В этот раз Бальдульф накрыл стол на целое отделение голодных солдат. Чего здесь только не было! Величественные колбасы из Меца свивались кольцами, как ленивые змеи, и острые кровяные сосиски из Кёльна пулеметными лентами опоясывали их. Над тарелками поднимался пар, такой густой и ароматный, что можно было наесться одним только запахом — там, в застывших перламутровых озерах с золотистыми медальонами жира плавало нежное белое стерляжье мясо, невесомое, как ангельские перья. В центре стола громоздилось величественное сооружение из слоеных лепешек. Лепешки с мясом, с кислым сыром гравьера, с капустой, со спаржой и грибами — все они основали ярусы в этой пирамиде. Но это был лишь передовой рубеж обороны, за которым располагалось во много рядом все остальное, и бедный стол трещал так, будто на него взгромоздился Ламберт в своих доспехах. Гусиный паштет с жареным луком и зеленью, сочный и рассыпчатый, как кусок плодородной земли. Запеченные по-валлийски гренки, покрытые золотыми озерами расплавленного сыра. Тушеные ребрышки, сочащиеся сладким прозрачным жиром. Рассыпчатый рис, желтый от шафрана. Запеченные в углях перепелиные яйца. Луковая похлебка с лимонными корочками. Свежие поджаренные рыжики в каплях соли.
Вряд ли когда-нибудь прежде Бальдульфу доводилось сервировать такой ужин, и теперь он довольно пыхтел, обозревая получившееся великолепие. Не забыл он и про вино. Старый темный херес, чей вкус торжественен и мрачен, как старинное кладбище, осененное густой тенью. Легкомысленный мускат с южных берегов Mare Mediterranea, легкий и сладкий, как грезы красавицы. Выдержанное «Vin de Paille», полное собственного достоинства, полупрозрачное, как воды Стикса, дарующие вечное забвение. И, конечно, «Мальбек», эта слава и гордость восточных виноградников. Окажись в этой компании «Бароло» святого отца, ему не было бы стыдно. Но — я позволила себе усмешку — в этом уже не было необходимости.
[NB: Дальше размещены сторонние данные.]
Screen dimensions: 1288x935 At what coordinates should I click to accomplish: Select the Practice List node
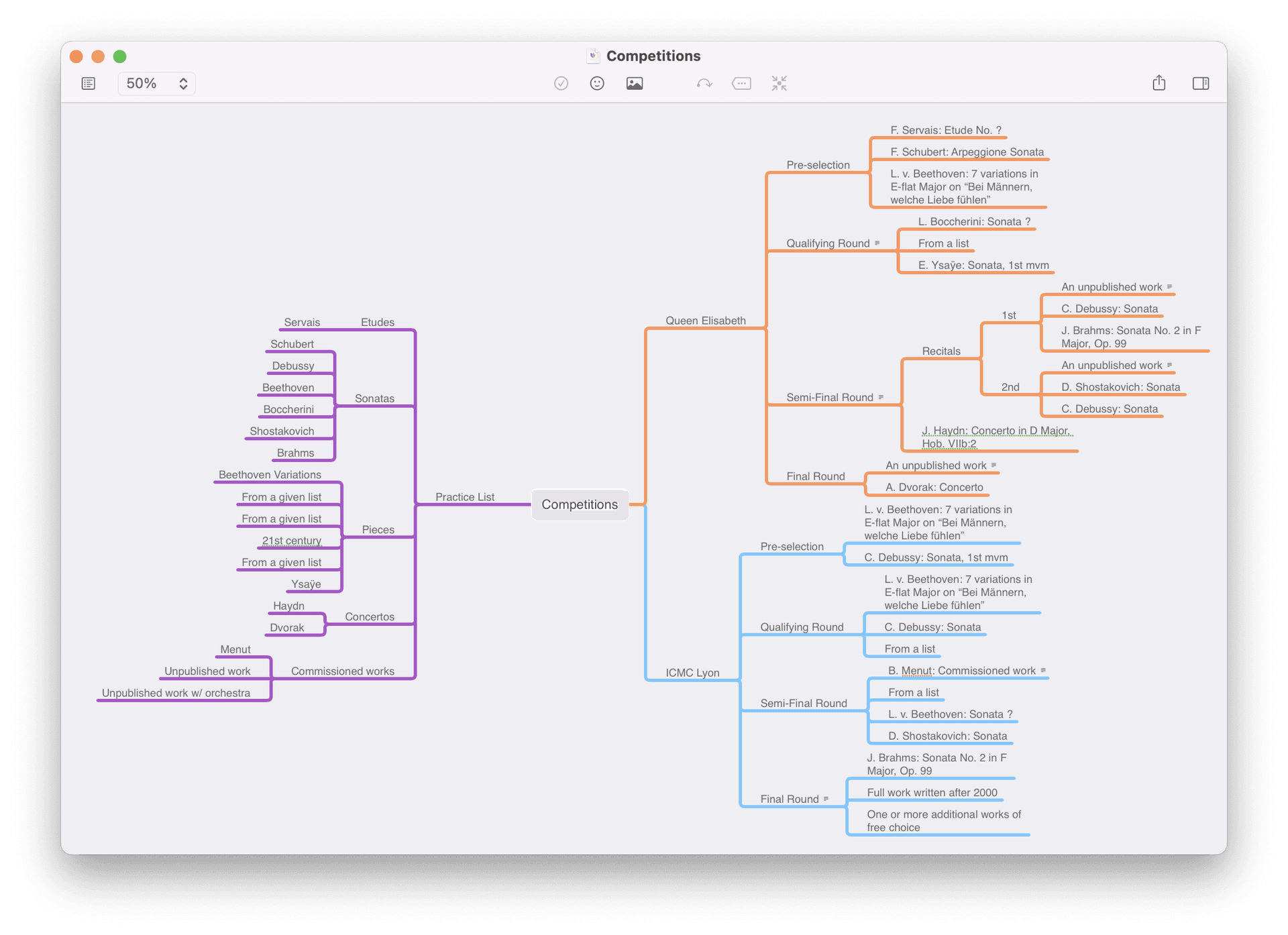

Когда вошел отец Гидеон, я как раз заканчивала рассказывать Ламберту про графа Нантского.
— …чуть не сгорела от этого взгляда. Взгляд у него такой был… Пронизывающий. Как будто он все понимал и мне давал знать, что понимает. Усмехнулся еще эдак, опасно, как старому врагу. А ведь он впервые меня видел.
— Он будет осторожен, — заверил меня отец Гидеон, усаживаясь за свое место, — И достаточно осторожен чтобы не навредить вам. Это я обещаю. Граф — умный человек, и он оставит текущее положение вещей.
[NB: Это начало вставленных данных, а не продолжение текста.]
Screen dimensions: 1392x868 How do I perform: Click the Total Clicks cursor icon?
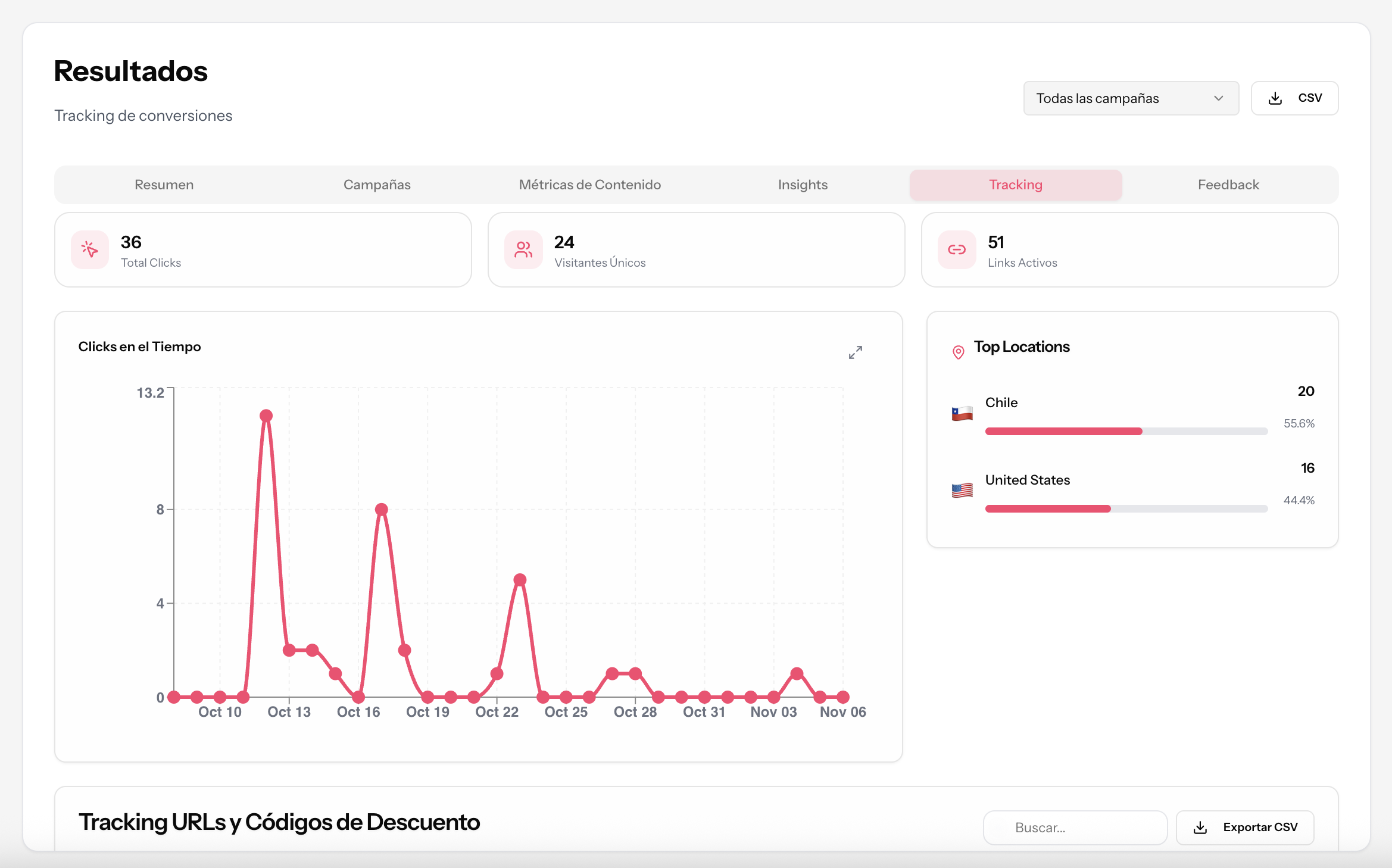pos(90,249)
— Мне все еще не верится, — Ламберт покачал головой. К еде он не прикоснулся, лишь мусолил в руках рыбий хвост, — Я не могу претендовать на то, что знаю хоть малую часть графской души, но все равно, это как-то… как-то странно. Он никогда не был похож на человека, который станет затевать подобное злодеяние.
— Вам сейчас больно, капитан, — сказал священник мягко, без былого ожесточения, — И эта боль, у вас внутри, понятна. Она вызвана противоречием. Вы связаны с графом клятвой и, конечно, как благородный человек, каким, несомненно, являетесь, обязаны защищать не только его тело, но и его честь. А именно она сейчас оказалась уязвлена. Но в этом нет ни малейшей капли вашей вины. Граф Нантский сам сделал все чтобы поставить ее под удар. Не переживайте, капитан.